Un fitto groviglio di cinema, musica, memoria e storia scandisce Alessandria perché? (1978), di Youssef Chahine, primo capitolo di un’intensa tetralogia a carattere autobiografico, che prosegue con La memoria (1982), Alessandria, ancora e sempre (1990) e Alessandria… New York (2004). Alla fine degli anni Settanta, a cinquant’anni compiuti e all’apice della propria carriera, Chahine volge lo sguardo indietro nel tempo, per ripercorrere gli anni irrequieti della propria giovinezza e maturità, intrecciandoli a quelli turbolenti vissuti dalla sua città natale, Alessandria, e da un paese intero, l’Egitto, militarmente occupati e costantemente in guerra.
La Storia e i suoi avvenimenti si legano indissolubilmente alla vita e alla memoria dei tanti protagonisti, in un racconto corale in cui, ancora una volta, predomina la rappresentazione visiva, plasticamente sontuosa, che si sviluppa in quadri complessi, animati da riferimenti pittorici e cinematografi in cui convivono felicemente l’avanguardia e il cinema di genere, il found footage e l’auto-fiction, il realismo e il musical. Il prologo di Alessandria perché? sovrappone immagini di archivio, in bianco e nero, che svolgono il racconto degli anni bui dell’Europa e del vicino oriente, dall’ascesa di Hitler e Mussolini all’intervento delle forze alleate, a sequenze comuni e quotidiane, a colori e quasi “domestiche”, domeniche al mare e passeggiate per la città nei giorni di festa.

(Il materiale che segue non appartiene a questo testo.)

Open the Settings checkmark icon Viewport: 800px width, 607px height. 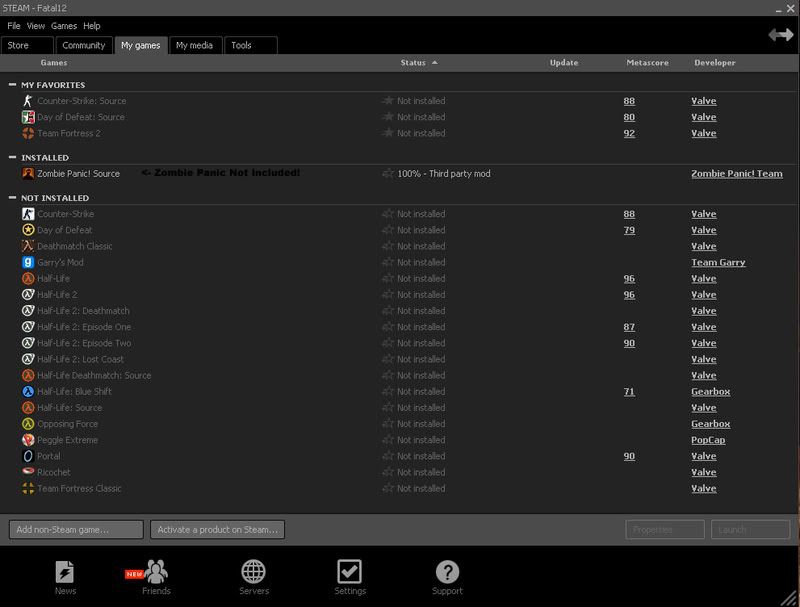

Al centro di questo intricato ma chiarissimo ordito il giovane Yahia, alter ego di Chahine, interpretato da Mohsen Mohieddine, che sogna il cinema e a scuola recita i monologhi di Amleto. Il suo peculiare coming of age si compie però oltre la comunità, la cultura e la religione (quella cristiano-ortodossa) in cui il giovane è cresciuto, inglobando un contesto cosmopolita e complesso che rispecchia l’identità della città, Alessandria appunto, in cui storicamente i legami sociali fra classi e famiglie si intrecciano da sempre, al di là dell’appartenenza. Emblematica a questo proposito la sequenza finale in cui, ottenuto il visto per l’America, Yahia riceve il sostegno economico, pratico ed emotivo delle famiglie del quartiere, del Pascià, delle bande criminali, degli impiegati di banca e di quelli dell’ufficio postale: il viaggio del giovane simboleggia emblematicamente la realizzazione di un anelito comune che trascende le differenze. Lo stesso arrivo a New York viene incorniciato dal medesimo spirito: lo sguardo felice di Yahia si apre alla vista della Statua della Libertà, mentre le preghiere di alcune famiglie ebraiche riecheggiano alle sue spalle.
Alessandria perché? non si limita al racconto di formazione, bensì colloca “l’avere diciotto anni” o poco più di Yahia, e dunque dello stesso Chahine, in uno spazio e in un tempo precisi: Alessandria, sul finire della Seconda guerra mondiale, in una città occupata e contesa, teatro di scontri e di tentativi di resistenza. Il padre di Yahia rinuncia alla carriera e al lavoro di avvocato per non compromettersi con le autorità inglesi; piccoli gruppi si armano e si raccolgono intorno a Ibrahim (A. Zaki), studente universitario, arrestato e condannato ai lavori forzati per cospirazione; o ancora un militante nazionalista arabo compra, con l’intenzione di ucciderlo, un soldato inglese, Tommy (G. Friskin). La resistenza alla guerra e alle occupazioni si consuma ancora una volta fra e con le immagini, intrecciando il materiale di archivio con quello della storia dei personaggi: si pensi allo spettacolo realizzato a scuola da Yahia e dai suoi compagni, in cui la mise en abyme fra il materiale found footage e la rappresentazione è efficacemente paradossale e comica; o ancora alla bomba che un sodale di Ibrahim lancia dalla propria finestra e che esplode in un frammento interpolato, in bianco e nero, su un camion inglese.
Accanto alla rappresentazione delle storie e della Storia, Chahine si concede coraggiosamente la possibilità di esprimere un messaggio di fraternità e pace, esponendosi a critiche, censure e denunce: si pensi alla relazione che si instaura fra il militante nazionalista e Tommy, al loro amore inaspettato e assurdamente puro, e alla condanna che viene espressa contro l’uso della violenza e di atti terroristici nella questione palestinese. Sovversivo, potente e visionario, Alessandria perché? si rivolge, ancora una volta, al mondo intero, trasformando la storia di un giovane in un messaggio universale, ribadendo allo stesso tempo l’incanto del cinema di Chahine.